With caching, you mark a portion of your prompt as cacheable. Anthropic stores the computed KV (key-value) state of that content, and subsequent requests that hit the cache skip reprocessing it.
Request 1: [System Prompt 5000 tokens] + [User message] → full processing, cache written
Request 2: [System Prompt 5000 tokens] + [User message] → cache hit, only user msg processedWhen to use Prompt Caching
Prompt caching via cache_control is an API-level feature that you configure programmatically when making direct calls to the Anthropic API.
INFO
When using Claude Code CLI interactively (i.e., just running claude and chatting), caching is handled automatically and transparently by Anthropic's infrastructure — you don't configure it yourself. Claude Code manages the conversation context and Anthropic's backend decides what to cache.
Prompt Caching is relevant when you're building something with the SDK — for example:
- A custom Claude Code plugin/skill that makes its own API calls
- A slash command implementation that calls the API programmatically
- An MCP server you've written that proxies requests
- A standalone agentic script invoked from the Claude Code environment
In those cases where you own the API call, you'd apply cache_control as shown.
| Context | Caching approach |
|---|---|
Interactive claude CLI | Automatic — nothing to configure |
| Your own SDK/API code | Manual cache_control on content blocks |
| Claude Code plugins/MCP servers | Manual cache_control in your implementation |
The mechanics
- You mark cache breakpoints using
"cache_control": { "type": "ephemeral" }in your message content blocks - The cache is keyed on the exact content up to that breakpoint — any change invalidates it
- Cache TTL is 5 minutes (refreshed on each hit)
- Works on system prompts, user message content blocks, tool definitions, and documents
Why it matters
| Metric | Impact |
|---|---|
| Latency | Significant reduction on cache hits (KV state is reused) |
| Cost | Cache writes cost ~25% more; cache reads cost ~90% less |
| Best for | Large stable system prompts, RAG documents, few-shot example banks |
Practical analogy
Think of it like memoization at the token processing level — the model has already "read and understood" your big context block, and you're reusing that intermediate computation rather than re-deriving it every call.
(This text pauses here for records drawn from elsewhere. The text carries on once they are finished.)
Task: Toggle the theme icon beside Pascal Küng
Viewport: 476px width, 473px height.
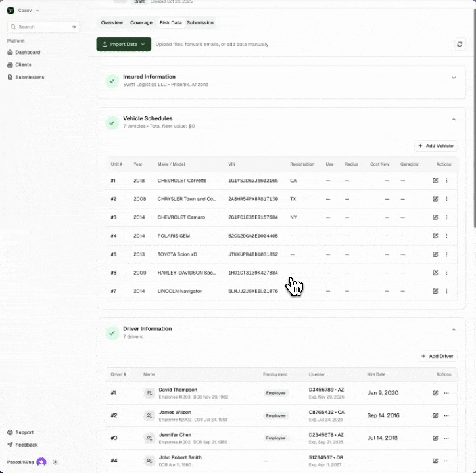Action: coord(55,462)
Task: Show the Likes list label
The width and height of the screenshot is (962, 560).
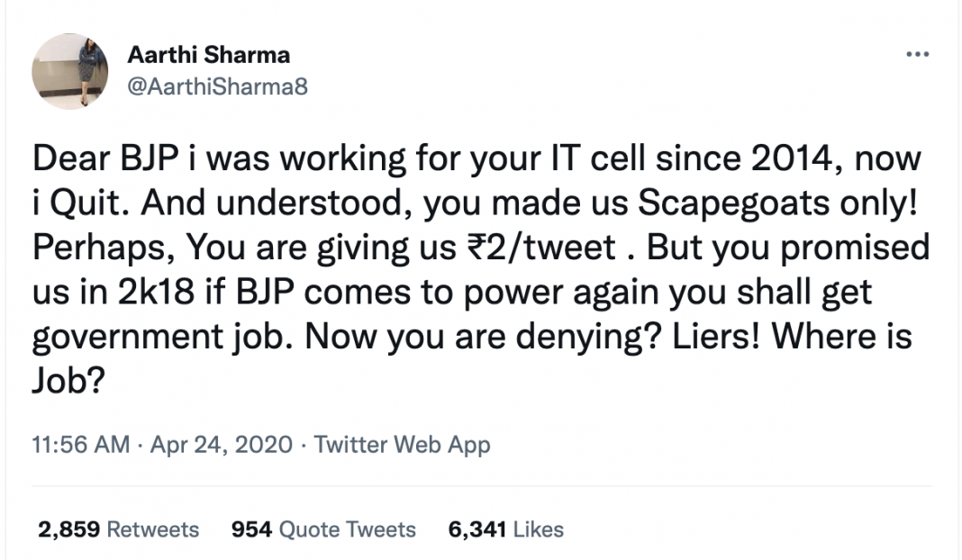Action: (x=539, y=529)
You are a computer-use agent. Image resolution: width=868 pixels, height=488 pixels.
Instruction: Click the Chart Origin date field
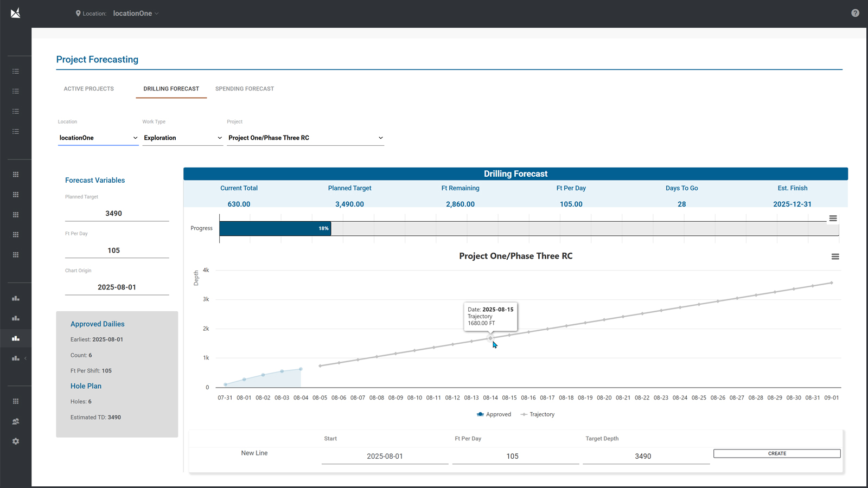click(117, 287)
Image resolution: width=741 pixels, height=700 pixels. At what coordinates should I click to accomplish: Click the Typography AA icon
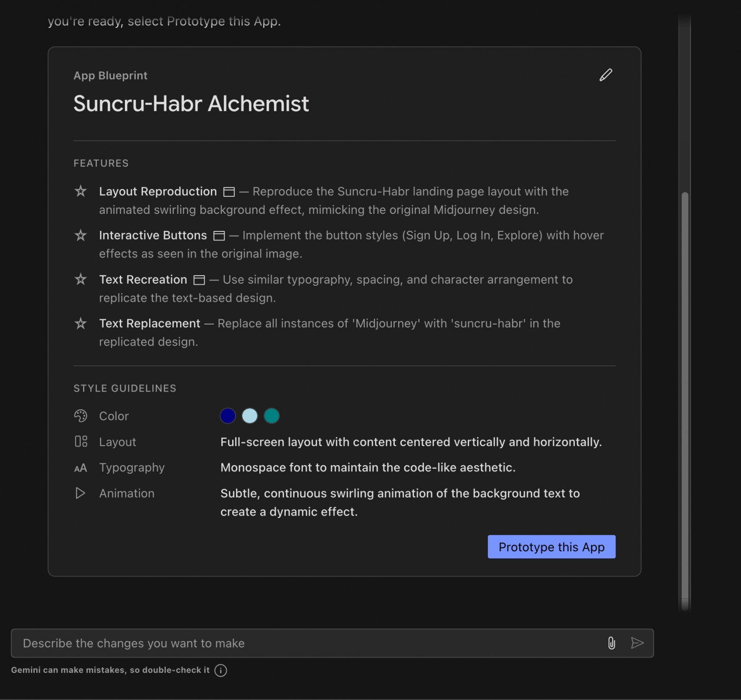(81, 468)
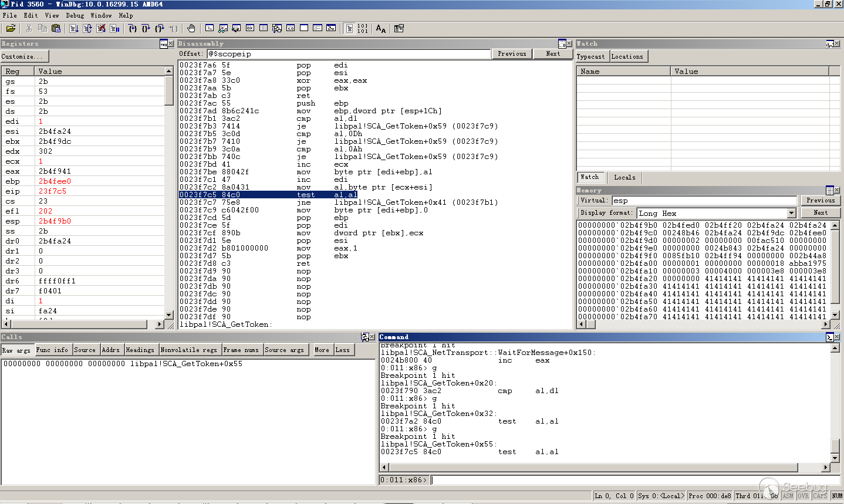Screen dimensions: 844x504
Task: Click the Font toolbar icon
Action: [381, 28]
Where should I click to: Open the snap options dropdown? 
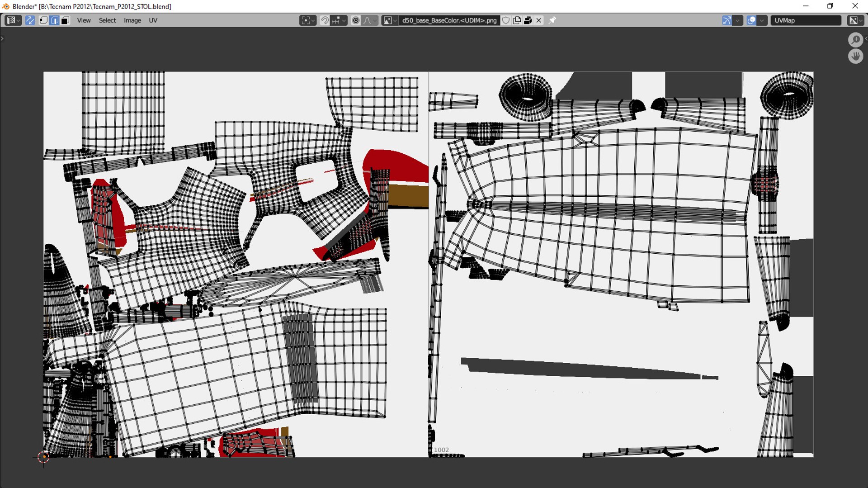(x=339, y=20)
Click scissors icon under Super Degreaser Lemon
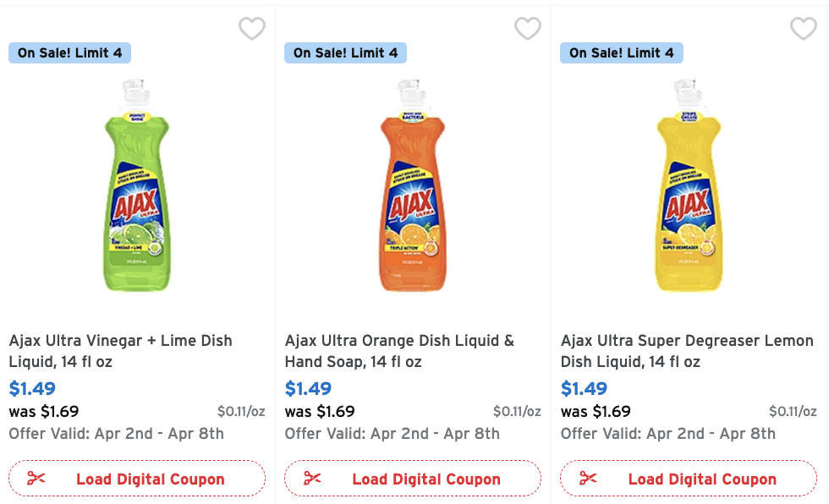This screenshot has height=504, width=829. coord(588,479)
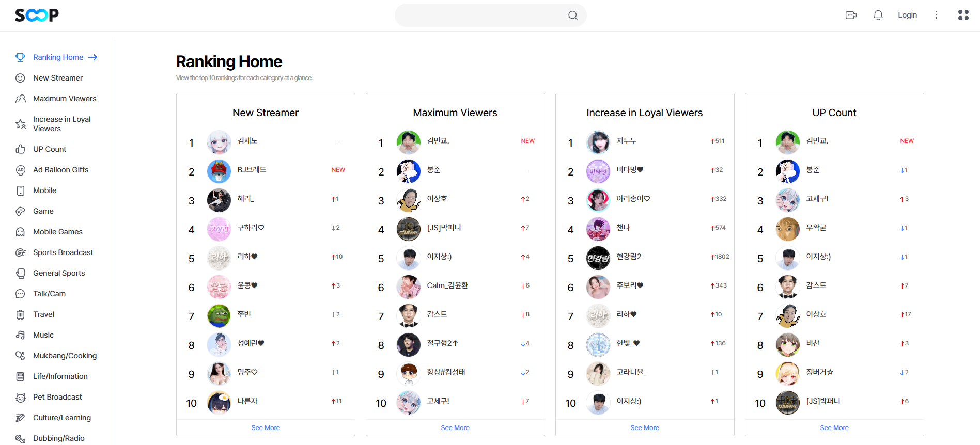Screen dimensions: 980x445
Task: Go to Mukbang/Cooking rankings
Action: [x=65, y=356]
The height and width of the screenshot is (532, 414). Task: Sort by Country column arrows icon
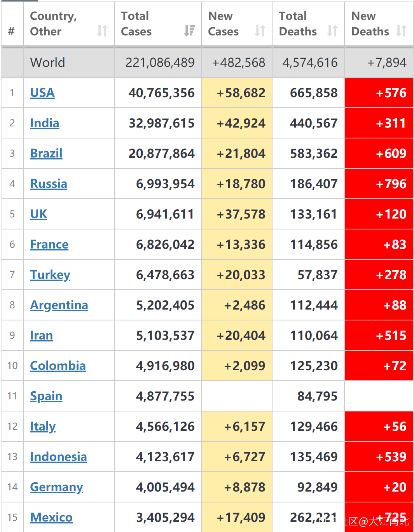[x=102, y=31]

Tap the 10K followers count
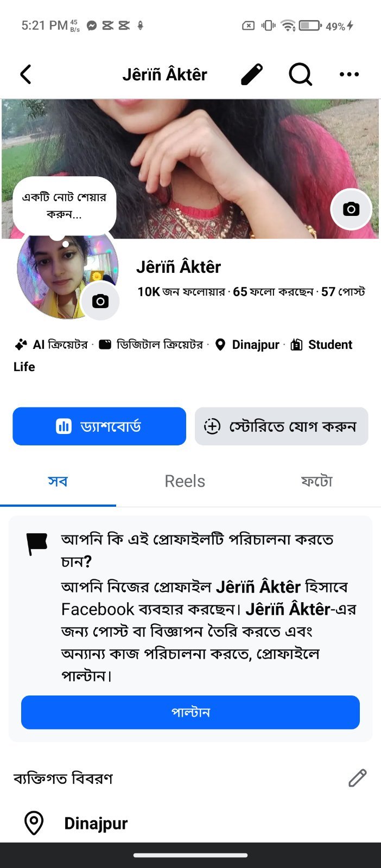click(x=181, y=292)
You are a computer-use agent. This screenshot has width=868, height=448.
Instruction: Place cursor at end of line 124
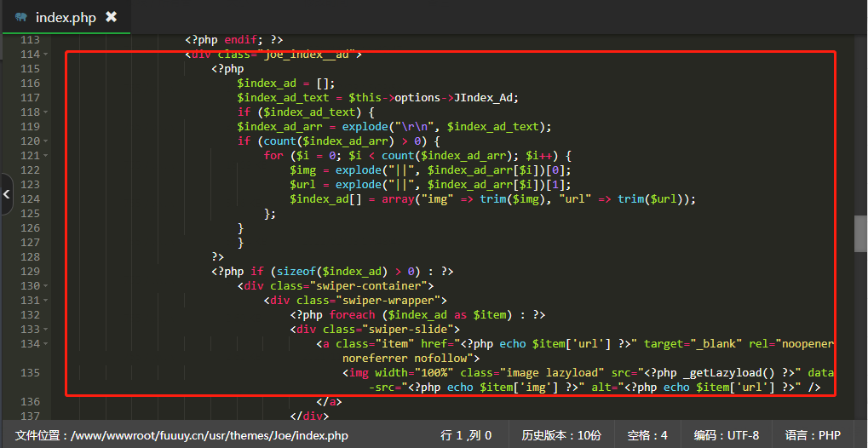tap(698, 199)
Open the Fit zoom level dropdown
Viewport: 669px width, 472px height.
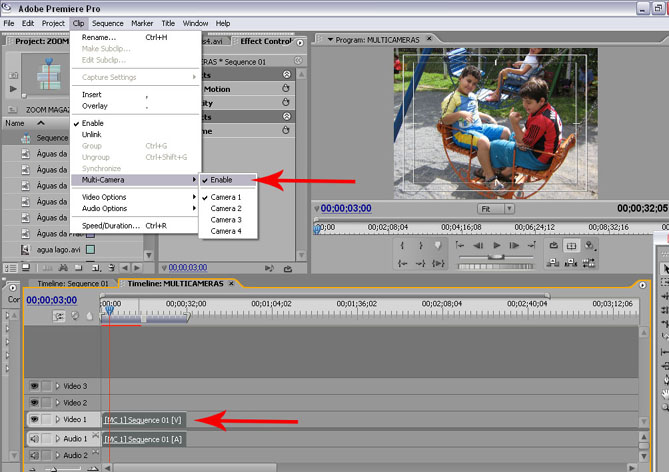click(497, 210)
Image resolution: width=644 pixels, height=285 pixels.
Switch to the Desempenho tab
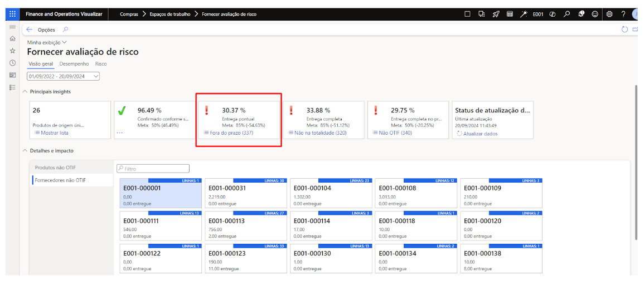click(74, 64)
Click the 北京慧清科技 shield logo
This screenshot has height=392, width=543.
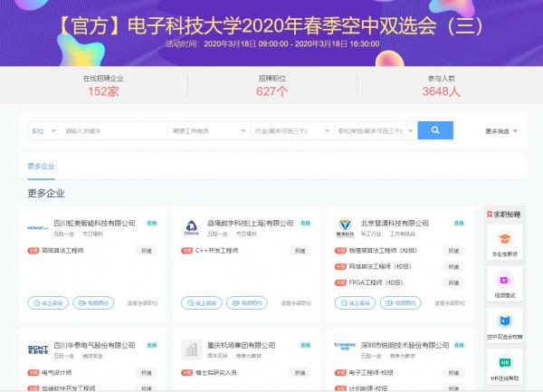tap(344, 226)
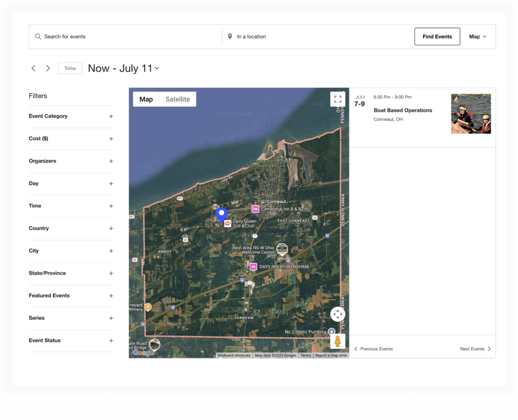Switch to Map tab on map
This screenshot has width=518, height=420.
(x=146, y=99)
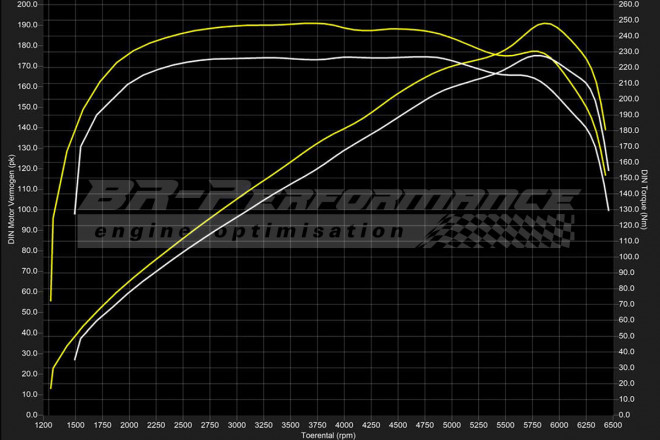Click the 6500 rpm tick label
Image resolution: width=660 pixels, height=440 pixels.
(x=612, y=425)
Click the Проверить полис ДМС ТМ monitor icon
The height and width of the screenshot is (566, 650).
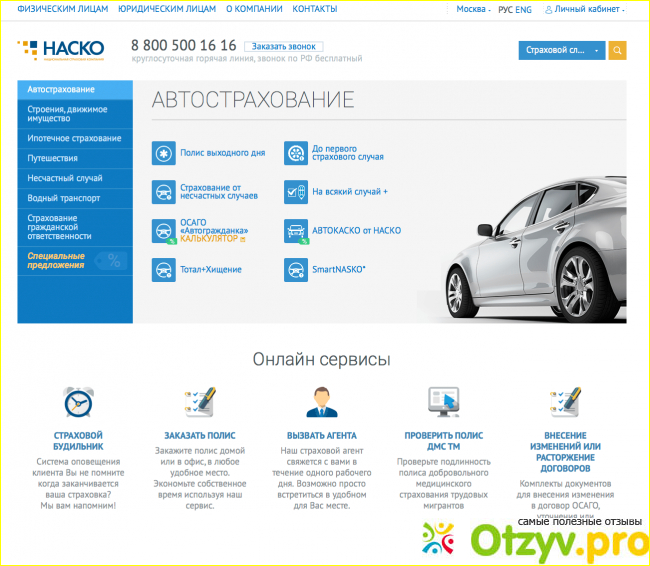[443, 402]
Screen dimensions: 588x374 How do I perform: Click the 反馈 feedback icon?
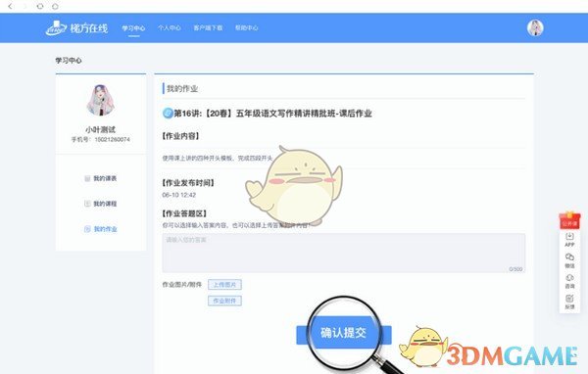point(569,302)
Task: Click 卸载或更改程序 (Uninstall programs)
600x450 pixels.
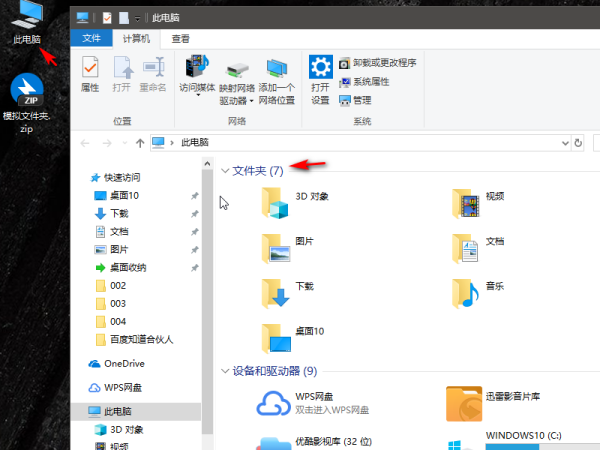Action: point(377,63)
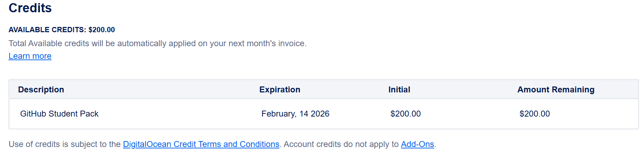Open the Learn more link
Screen dimensions: 644x154
pos(30,56)
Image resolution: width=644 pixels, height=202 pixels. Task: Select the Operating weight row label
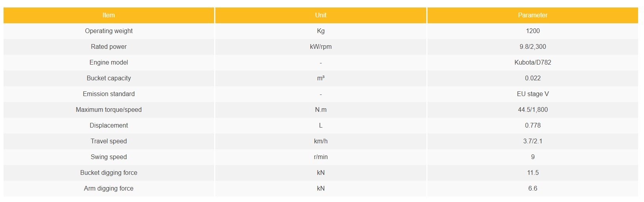[109, 31]

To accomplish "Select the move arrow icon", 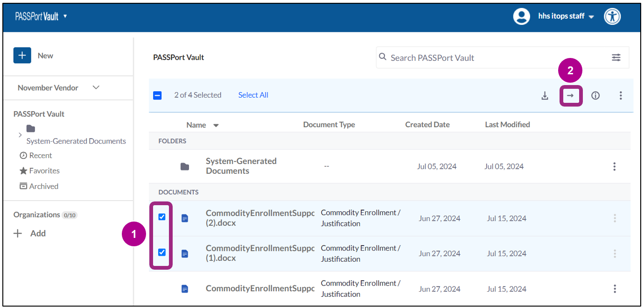I will click(570, 95).
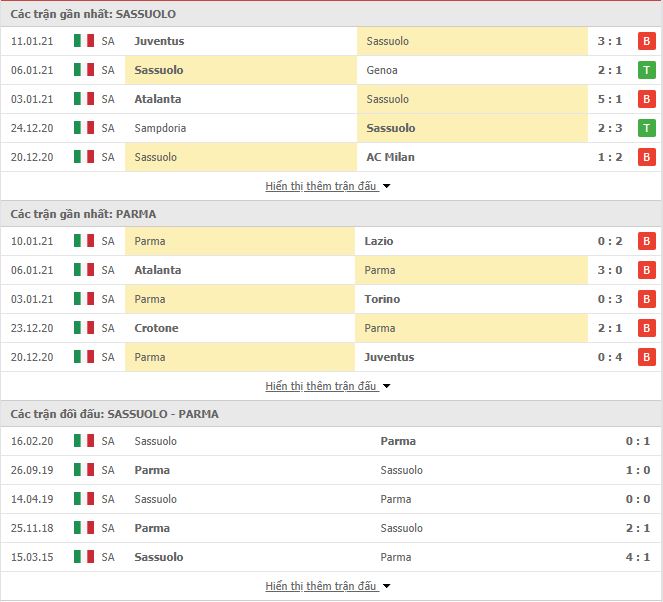Click the Italy flag on the 11.01.21 match row
Viewport: 663px width, 602px height.
click(x=84, y=41)
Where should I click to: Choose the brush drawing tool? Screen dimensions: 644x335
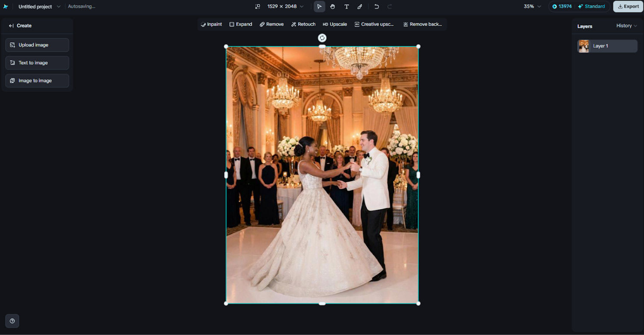(x=360, y=6)
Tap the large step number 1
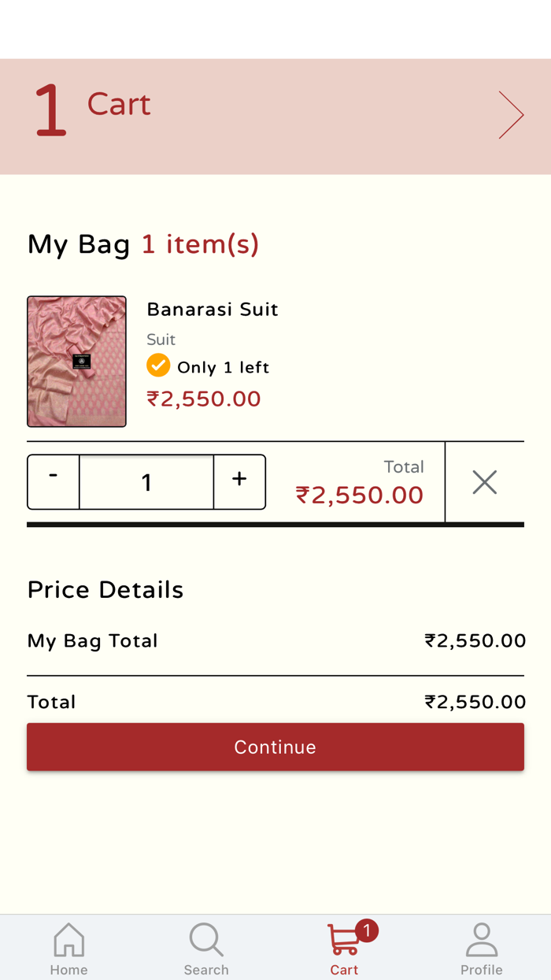The height and width of the screenshot is (980, 551). point(50,113)
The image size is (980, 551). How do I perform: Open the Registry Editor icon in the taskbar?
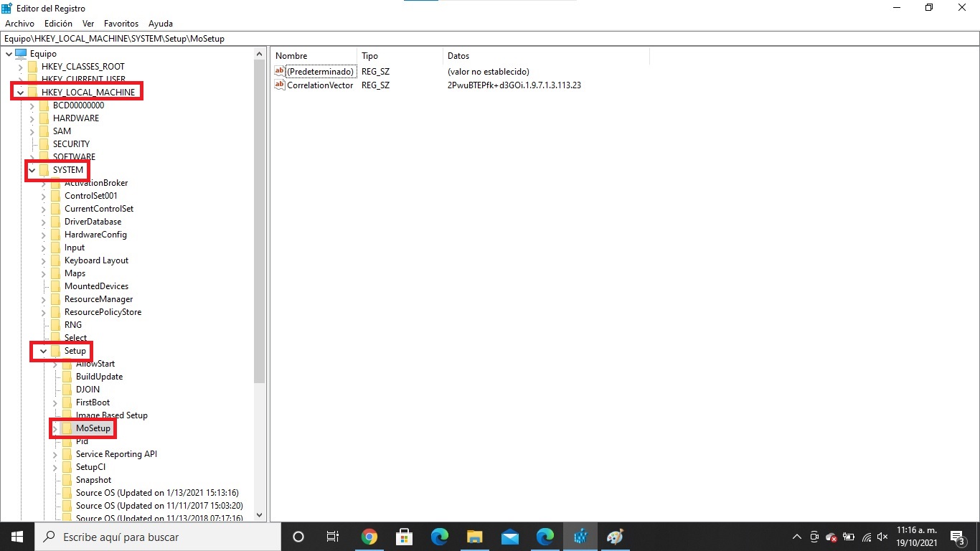580,536
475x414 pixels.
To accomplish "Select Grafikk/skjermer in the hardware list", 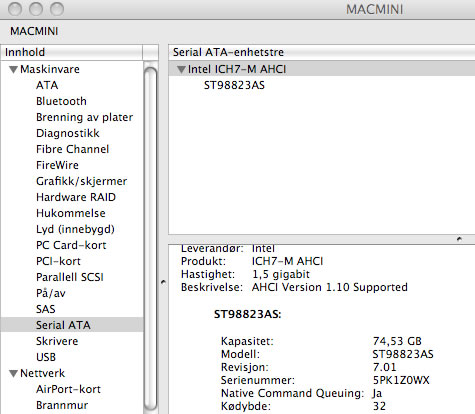I will point(81,181).
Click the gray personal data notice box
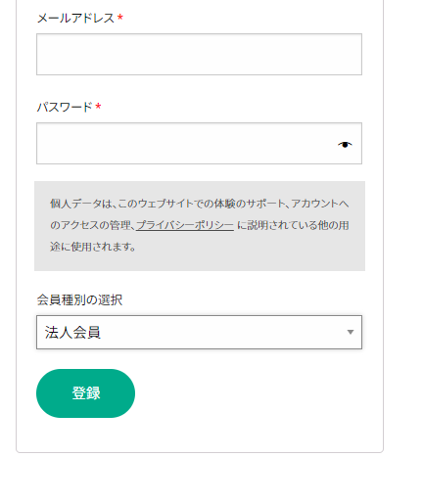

It's especially impactful for agentic workflows where the same large system prompt or document set is sent with every tool call iteration.
Examples
Here are practical examples of prompt caching in Claude Code-style workflows:
1. Large System Prompt (Persistent Agent Persona)
Useful when your agent has extensive instructions, tool descriptions, or behavioral guidelines that don't change across turns.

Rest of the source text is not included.